• What is required: Your output should consist of every record, copied exactly.

• Extracted entries:
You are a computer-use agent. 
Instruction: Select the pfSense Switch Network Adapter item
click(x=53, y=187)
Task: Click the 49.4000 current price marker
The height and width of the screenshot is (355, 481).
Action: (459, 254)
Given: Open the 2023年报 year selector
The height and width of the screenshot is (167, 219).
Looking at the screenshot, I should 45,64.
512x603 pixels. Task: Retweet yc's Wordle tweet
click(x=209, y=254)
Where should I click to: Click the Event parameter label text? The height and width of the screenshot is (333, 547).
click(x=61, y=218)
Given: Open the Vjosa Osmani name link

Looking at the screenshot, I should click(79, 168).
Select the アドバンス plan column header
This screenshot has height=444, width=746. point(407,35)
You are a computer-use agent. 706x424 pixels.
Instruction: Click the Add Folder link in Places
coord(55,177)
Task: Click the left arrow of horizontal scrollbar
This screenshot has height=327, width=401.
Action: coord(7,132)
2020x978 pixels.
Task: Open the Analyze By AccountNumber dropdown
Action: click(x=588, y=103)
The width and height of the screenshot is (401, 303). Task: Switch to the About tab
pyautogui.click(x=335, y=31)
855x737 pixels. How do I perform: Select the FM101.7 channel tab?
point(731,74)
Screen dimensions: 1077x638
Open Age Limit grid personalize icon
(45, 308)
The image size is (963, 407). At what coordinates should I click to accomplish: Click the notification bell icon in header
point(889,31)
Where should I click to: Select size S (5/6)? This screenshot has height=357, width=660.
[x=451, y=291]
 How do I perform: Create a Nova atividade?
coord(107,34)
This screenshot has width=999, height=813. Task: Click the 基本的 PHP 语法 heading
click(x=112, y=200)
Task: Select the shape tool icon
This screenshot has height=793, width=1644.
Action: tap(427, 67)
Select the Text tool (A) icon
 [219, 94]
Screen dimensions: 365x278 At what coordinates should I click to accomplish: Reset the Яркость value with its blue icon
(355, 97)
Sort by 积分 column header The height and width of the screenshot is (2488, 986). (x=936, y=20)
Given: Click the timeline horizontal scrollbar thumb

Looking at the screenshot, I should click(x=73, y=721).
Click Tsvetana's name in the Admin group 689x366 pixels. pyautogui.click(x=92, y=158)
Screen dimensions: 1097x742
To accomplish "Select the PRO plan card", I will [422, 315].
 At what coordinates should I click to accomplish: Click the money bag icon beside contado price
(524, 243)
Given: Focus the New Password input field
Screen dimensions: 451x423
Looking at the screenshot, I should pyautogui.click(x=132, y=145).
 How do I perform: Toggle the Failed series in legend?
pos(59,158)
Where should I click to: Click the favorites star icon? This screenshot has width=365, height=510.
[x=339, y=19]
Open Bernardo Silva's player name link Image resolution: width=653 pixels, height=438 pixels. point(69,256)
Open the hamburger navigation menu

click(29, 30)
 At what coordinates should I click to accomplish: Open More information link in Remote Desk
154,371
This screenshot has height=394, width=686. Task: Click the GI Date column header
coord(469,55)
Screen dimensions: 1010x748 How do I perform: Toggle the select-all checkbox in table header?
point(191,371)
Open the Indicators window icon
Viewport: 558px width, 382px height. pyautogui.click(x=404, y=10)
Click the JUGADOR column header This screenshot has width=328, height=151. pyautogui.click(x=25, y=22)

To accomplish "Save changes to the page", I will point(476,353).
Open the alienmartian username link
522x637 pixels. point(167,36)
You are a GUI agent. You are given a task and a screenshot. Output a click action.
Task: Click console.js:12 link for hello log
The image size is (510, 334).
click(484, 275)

• Answer box:
You are a computer-use agent. 
Instruction: Select the pfSense Switch Network Adapter item
click(x=53, y=187)
Task: Click the 49.4000 current price marker
The height and width of the screenshot is (355, 481).
Action: (459, 254)
Given: Open the 2023年报 year selector
The height and width of the screenshot is (167, 219).
Looking at the screenshot, I should 45,64.
512x603 pixels. Task: Retweet yc's Wordle tweet
click(x=209, y=254)
Where should I click to: Click the Event parameter label text? The height and width of the screenshot is (333, 547).
click(x=61, y=218)
Given: Open the Vjosa Osmani name link

Looking at the screenshot, I should click(79, 168).
Select the アドバンス plan column header
This screenshot has height=444, width=746. point(407,35)
You are a computer-use agent. 706x424 pixels.
Instruction: Click the Add Folder link in Places
coord(55,177)
Task: Click the left arrow of horizontal scrollbar
This screenshot has height=327, width=401.
Action: coord(7,132)
2020x978 pixels.
Task: Open the Analyze By AccountNumber dropdown
Action: click(x=588, y=103)
The width and height of the screenshot is (401, 303). Task: Switch to the About tab
pyautogui.click(x=335, y=31)
855x737 pixels. How do I perform: Select the FM101.7 channel tab?
point(731,74)
Screen dimensions: 1077x638
Open Age Limit grid personalize icon
(45, 308)
The image size is (963, 407). At what coordinates should I click to accomplish: Click the notification bell icon in header
point(889,31)
Where should I click to: Select size S (5/6)? This screenshot has height=357, width=660.
[x=451, y=291]
 How do I perform: Create a Nova atividade?
coord(107,34)
This screenshot has width=999, height=813. Task: Click the 基本的 PHP 语法 heading
click(x=112, y=200)
Task: Select the shape tool icon
This screenshot has height=793, width=1644.
Action: tap(427, 67)
Select the Text tool (A) icon
 [219, 94]
Screen dimensions: 365x278 At what coordinates should I click to accomplish: Reset the Яркость value with its blue icon
(355, 97)
Sort by 积分 column header The height and width of the screenshot is (2488, 986). (x=936, y=20)
Given: Click the timeline horizontal scrollbar thumb

Looking at the screenshot, I should click(x=73, y=721).
Click Tsvetana's name in the Admin group 689x366 pixels. pyautogui.click(x=92, y=158)
Screen dimensions: 1097x742
To accomplish "Select the PRO plan card", I will [422, 315].
 At what coordinates should I click to accomplish: Click the money bag icon beside contado price
(524, 243)
Given: Focus the New Password input field
Screen dimensions: 451x423
Looking at the screenshot, I should pyautogui.click(x=132, y=145).
 How do I perform: Toggle the Failed series in legend?
pos(59,158)
Where should I click to: Click the favorites star icon? This screenshot has width=365, height=510.
[x=339, y=19]
Open Bernardo Silva's player name link Image resolution: width=653 pixels, height=438 pixels. point(69,256)
Open the hamburger navigation menu

click(29, 30)
 At what coordinates should I click to accomplish: Open More information link in Remote Desk
154,371
This screenshot has height=394, width=686. Task: Click the GI Date column header
coord(469,55)
Screen dimensions: 1010x748 How do I perform: Toggle the select-all checkbox in table header?
point(191,371)
Open the Indicators window icon
Viewport: 558px width, 382px height. pyautogui.click(x=404, y=10)
Click the JUGADOR column header This screenshot has width=328, height=151. pyautogui.click(x=25, y=22)

To accomplish "Save changes to the page", I will point(476,353).
Open the alienmartian username link
522x637 pixels. point(167,36)
You are a GUI agent. You are given a task and a screenshot. Output a click action.
Task: Click console.js:12 link for hello log
The image size is (510, 334).
click(484, 275)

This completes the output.